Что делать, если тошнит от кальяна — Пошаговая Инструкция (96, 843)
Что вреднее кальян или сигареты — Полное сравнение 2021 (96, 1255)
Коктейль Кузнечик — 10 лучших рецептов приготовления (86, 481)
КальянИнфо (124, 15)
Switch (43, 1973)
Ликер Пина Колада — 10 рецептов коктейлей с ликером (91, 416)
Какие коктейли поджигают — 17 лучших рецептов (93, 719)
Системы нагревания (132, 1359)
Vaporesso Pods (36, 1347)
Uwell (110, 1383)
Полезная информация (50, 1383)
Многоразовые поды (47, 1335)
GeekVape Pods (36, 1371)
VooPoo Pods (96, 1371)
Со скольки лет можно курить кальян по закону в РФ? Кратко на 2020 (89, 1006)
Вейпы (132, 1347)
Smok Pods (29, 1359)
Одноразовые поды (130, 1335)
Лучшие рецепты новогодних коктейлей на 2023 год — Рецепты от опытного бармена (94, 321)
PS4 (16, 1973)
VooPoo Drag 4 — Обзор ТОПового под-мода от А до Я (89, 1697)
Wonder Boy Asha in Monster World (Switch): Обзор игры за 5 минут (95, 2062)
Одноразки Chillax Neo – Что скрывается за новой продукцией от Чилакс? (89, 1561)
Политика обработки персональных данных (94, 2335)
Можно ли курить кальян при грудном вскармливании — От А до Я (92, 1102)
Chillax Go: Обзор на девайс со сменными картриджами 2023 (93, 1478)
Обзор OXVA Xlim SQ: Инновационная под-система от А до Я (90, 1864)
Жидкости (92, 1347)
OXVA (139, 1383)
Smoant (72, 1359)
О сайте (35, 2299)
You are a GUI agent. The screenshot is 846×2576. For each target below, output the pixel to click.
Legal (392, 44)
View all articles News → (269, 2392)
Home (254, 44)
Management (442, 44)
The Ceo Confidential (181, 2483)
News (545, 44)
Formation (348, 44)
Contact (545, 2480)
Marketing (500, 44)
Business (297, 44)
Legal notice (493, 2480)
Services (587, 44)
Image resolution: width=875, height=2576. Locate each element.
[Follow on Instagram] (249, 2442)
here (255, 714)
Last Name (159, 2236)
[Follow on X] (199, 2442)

#####

_Exercise description_: Please give back exactly the lines of the listing above that run from the one containing "Vaporesso Pods (36, 1347)" through the one containing "PS4 (16, 1973)", and only those.

_Answer below_:
Vaporesso Pods (36, 1347)
Uwell (110, 1383)
Полезная информация (50, 1383)
Многоразовые поды (47, 1335)
GeekVape Pods (36, 1371)
VooPoo Pods (96, 1371)
Со скольки лет можно курить кальян по закону в РФ? Кратко на 2020 (89, 1006)
Вейпы (132, 1347)
Smok Pods (29, 1359)
Одноразовые поды (130, 1335)
Лучшие рецепты новогодних коктейлей на 2023 год — Рецепты от опытного бармена (94, 321)
PS4 (16, 1973)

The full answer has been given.